EL MUNDO › COMO SE VIVE EN LOS ALREDEDORES DE LA MINA, EN MEDIO DE LA INVASION PERIODISTICA
Hay familiares, rescatistas, carabineros y 1500 periodistas de todo el mundo. El Campamento Esperanza tiene una estricta organización. Hay protector solar gratis para todos. Y muchas anécdotas. Las esposas de los mineros que ya firmaron exclusividades con la tele.
› Por Emilio Ruchansky
Desde Copiapó
La última semana de agosto, cuando se supo que los 33 mineros estaban vivos y sepultados en la mina San José, el Campamento Esperanza no era más que un comedor comunitario, un camino que se dirigía a la bocamina y dos pequeños campamentos: uno de familiares, otro de los equipos de rescate. Comparado con lo que ocurre ahora, podría decirse que aquélla era una aldea y ésta una ciudad pujante. Por entonces, los periodistas y camarógrafos eran minoría. Hoy, es tal la magnitud de la cobertura mediática, que un cronista brasileño casi que tiene que pedir permiso para entrevistar a dos colegas alemanes. “Hacemos periodismo de periodistas”, les dice, ensayando una sonrisa compradora.
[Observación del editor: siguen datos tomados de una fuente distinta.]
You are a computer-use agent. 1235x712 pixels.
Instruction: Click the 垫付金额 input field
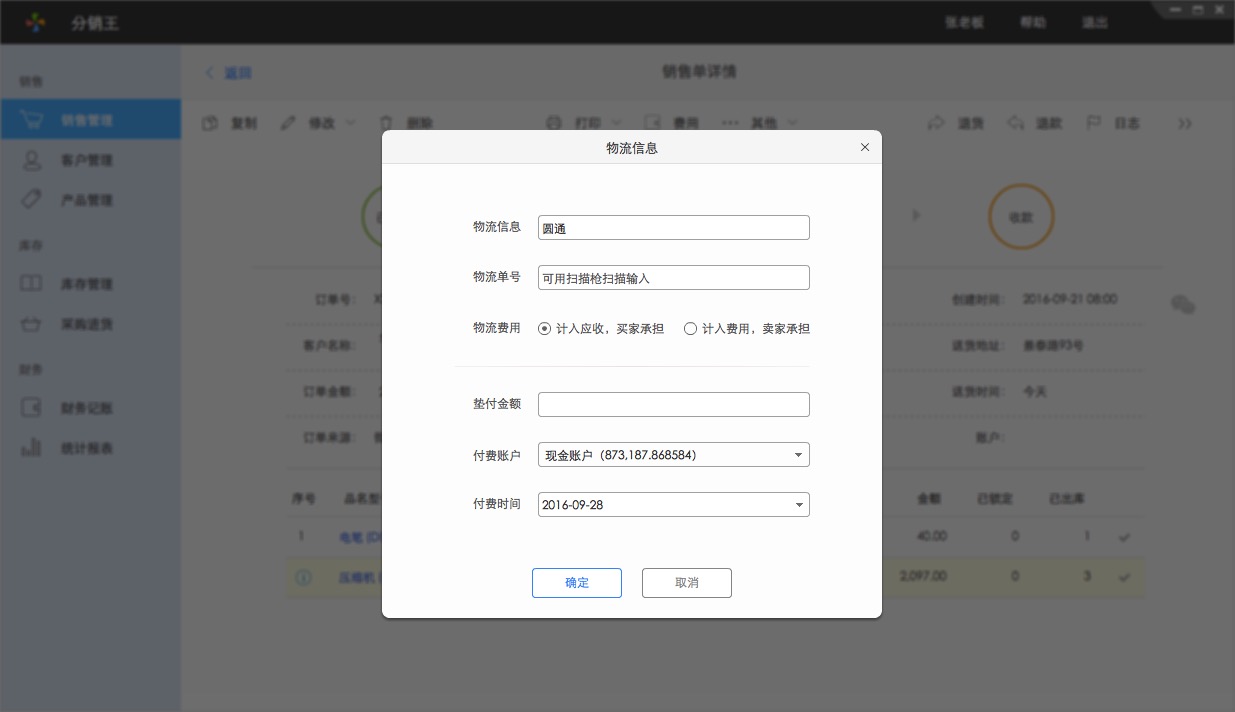coord(673,405)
Al camino original de entrada se le sumaron dos explanadas para que circulen sólo las camionetas y camiones de los cientos de medios televisivos del país y del mundo. Una de ellas conduce a un gran montículo de piedras, donde antes estaban los baños y duchas. Lo convirtieron en un estacionamiento. Allí, dos españoles al ver la carpa caída de la noche anterior ríen y uno confiesa: “Nunca había armado una tienda, no sé cómo hacerlo y menos con todas esta rocas en el medio”. Al lado, la BBC alquiló un container para guardar equipos y dormir la siesta, cuando el sol perfora los litros de protector solar gratuito que se reparten en el campamento y se untan, preferentemente, los periodistas europeos y los carabineros que caminan y vigilan el lugar.
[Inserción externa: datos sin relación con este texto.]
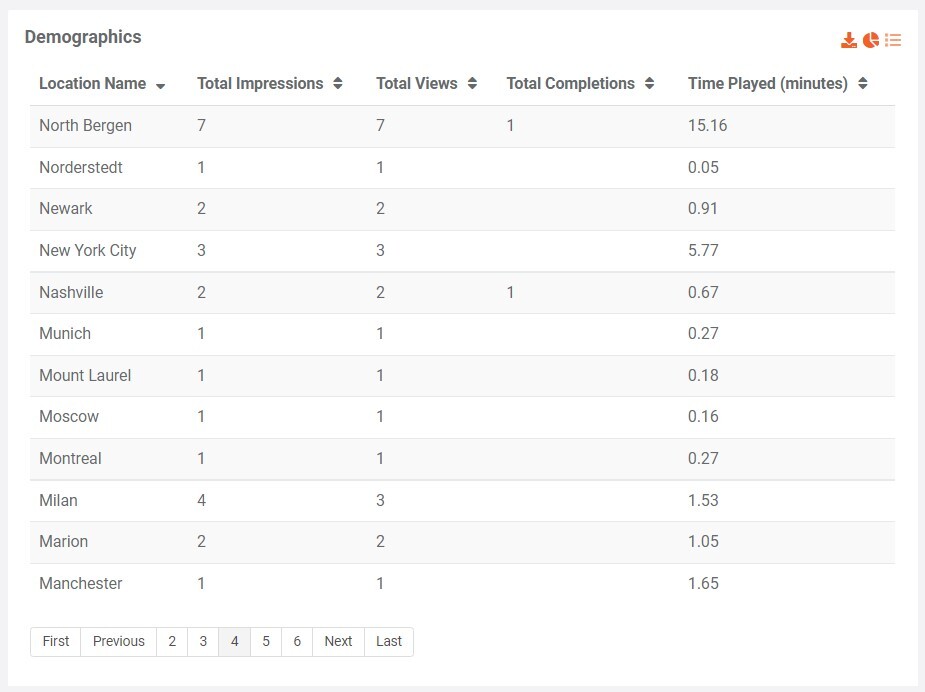The image size is (925, 692).
Task: Click the New York City location
Action: tap(88, 251)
El comedor es sólo para familiares y rescatistas, ya no más para los periodistas, que reciben un plato tibio de fideos tirabuzón con salchichas cortadas. Deben buscarlos en la parte de atrás de esa carpa, con santuario incluido, y comer de pie. “Ya no nos tratan como el primer día; antes éramos la salvación, ahora somos como la peste”, se queja un corresponsal chileno del diario La Cuarta. A la entrada del comedor un cartel en inglés pide a los pocos periodistas que usan el lugar por la tarde, para merendar: “Por favor no se queden trabajando en esta área”. Antes nadie usaba credencial colgada al pecho. Ahora, hasta los familiares tienen una.
La calle original fue vallada y los carabineros, como si fuese un recital, la bordean a cada rato, pidiendo a la gente que no interrumpa el tránsito, aunque no lo haya. Es tal el grado de ocupación, que las ampliaciones hechas ya se saturaron. Los periodistas escriben parados, sosteniendo sus notebooks; otros, sin escrúpulos, ocuparon la mitad de las mesas dispuestas para que los chicos dibujen, jueguen, se distraigan. Y hay una guardería, porque el mensaje del gobierno local que insistía en que los chicos no volvieran no sirvió de mucho.
Una madre, que de vergüenza no da el nombre, dice que no tienen qué comer desde que el marido quedó sepultado en la mina. “Y además, aquí los chicos se divierten, tenemos un payaso, el Rolly, que se vino de Calama”, comenta la mujer. Algunos familiares canjearon sus carpas al costado del camino original por plata: se los “alquilaron” a los medios de televisión extranjera que no conseguían un buen lugar para trasmitir. Varias esposas aseguran que no pueden hablar con la prensa porque firmaron “contratos de exclusividad” con canales chilenos para dar la exclusiva antes y después del rescate. La BBC, que prepara un documental sobre el megarrescate, pagó en dólares a varias familias para seguirlas 24 horas.
Lo único que no cambió es el buen humor y la cordialidad entre periodistas. “Estamos todos en la misma”, dice uno, de la revista El Proceso, de México, cuando se corta la electricidad en la carpa de prensa y en la desesperación circulan los pendrives para mandar los artículos por Internet en las computadoras que aún tienen batería.